▸ **Description of the task**: Within this listing, how many lines carry the string "will"? State the number only.

▸ **Data section**:
*-*-*
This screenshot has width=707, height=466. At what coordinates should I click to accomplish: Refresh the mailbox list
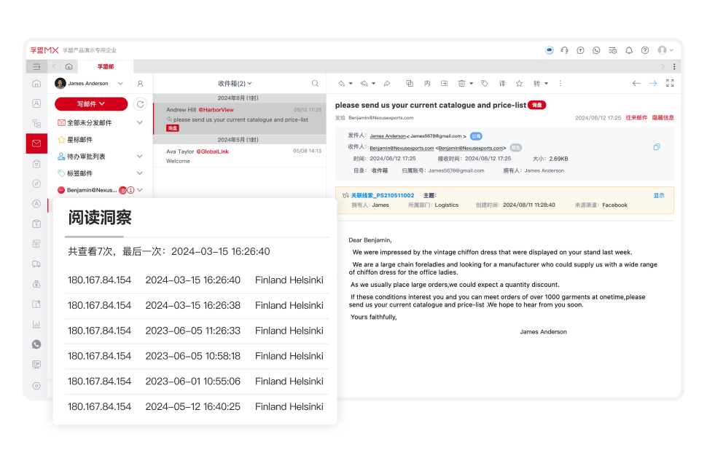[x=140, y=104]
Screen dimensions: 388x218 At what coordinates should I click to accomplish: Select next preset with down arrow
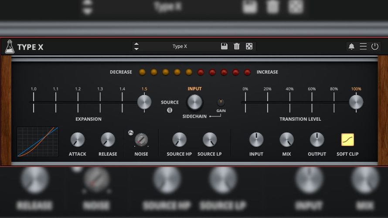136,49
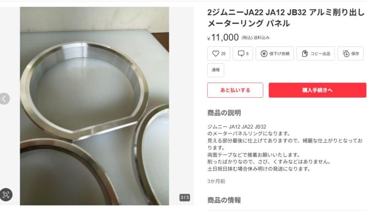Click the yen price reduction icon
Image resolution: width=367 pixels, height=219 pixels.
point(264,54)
*-*-*
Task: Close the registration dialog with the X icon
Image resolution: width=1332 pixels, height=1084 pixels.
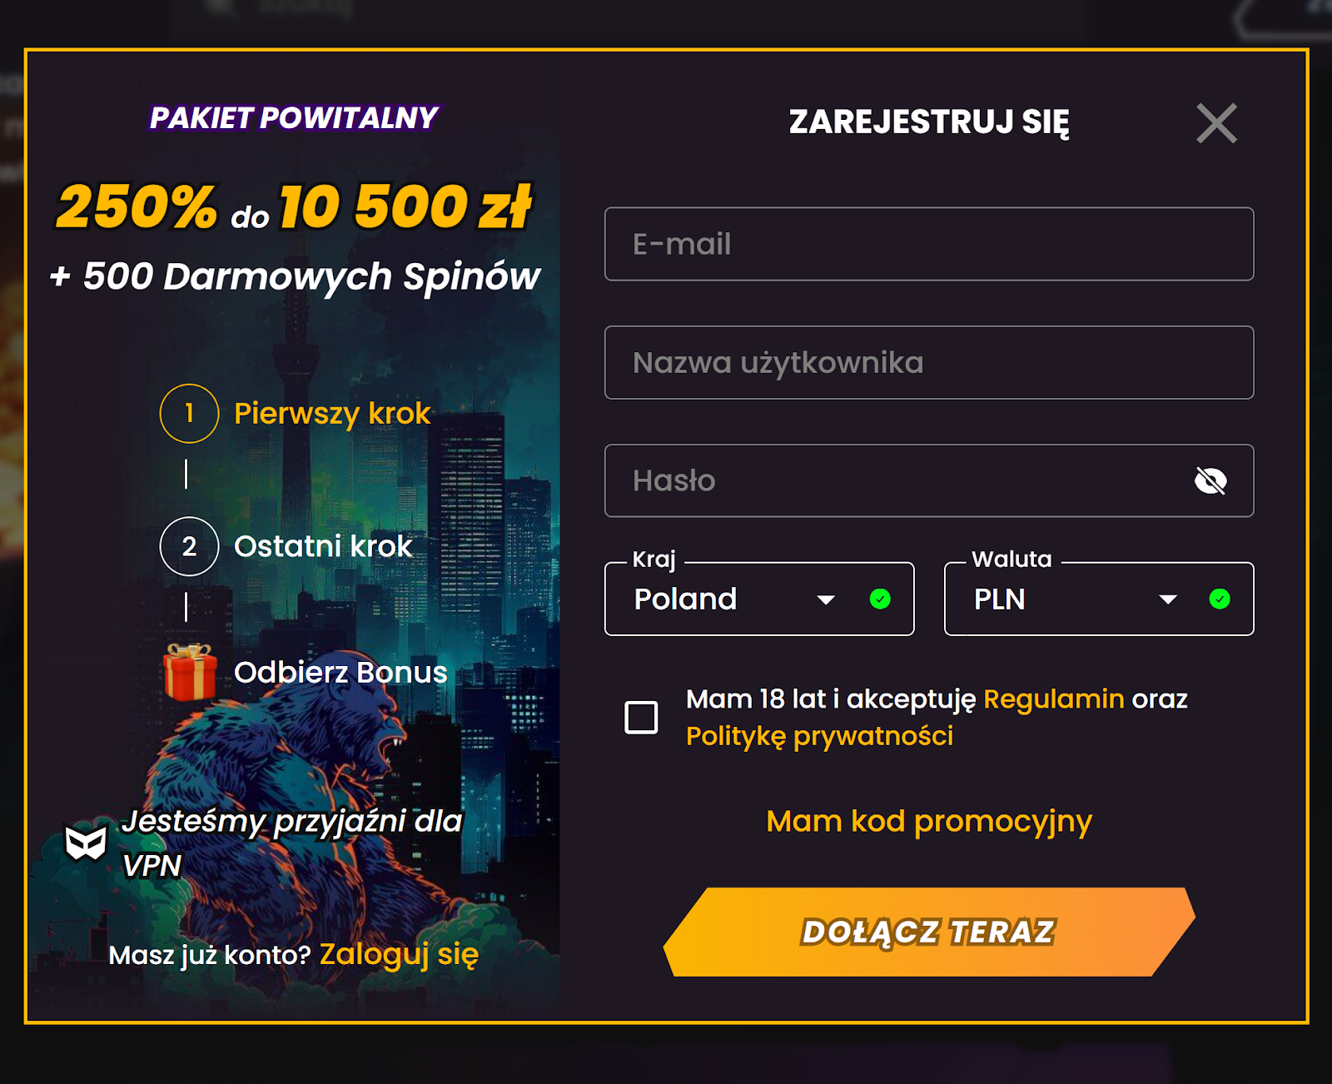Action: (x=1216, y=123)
*-*-*
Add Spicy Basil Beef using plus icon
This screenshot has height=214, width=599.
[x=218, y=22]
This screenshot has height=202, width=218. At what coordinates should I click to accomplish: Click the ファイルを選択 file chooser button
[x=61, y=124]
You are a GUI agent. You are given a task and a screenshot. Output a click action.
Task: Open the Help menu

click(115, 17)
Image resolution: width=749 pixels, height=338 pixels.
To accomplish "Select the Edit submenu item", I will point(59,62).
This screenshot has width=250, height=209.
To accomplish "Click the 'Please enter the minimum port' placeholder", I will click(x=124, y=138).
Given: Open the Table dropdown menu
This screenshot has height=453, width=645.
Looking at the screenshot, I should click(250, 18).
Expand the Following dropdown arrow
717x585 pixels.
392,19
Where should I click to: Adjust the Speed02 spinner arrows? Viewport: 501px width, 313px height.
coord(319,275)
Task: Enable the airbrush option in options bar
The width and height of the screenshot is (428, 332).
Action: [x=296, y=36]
*-*-*
▸ **Exercise response**: 2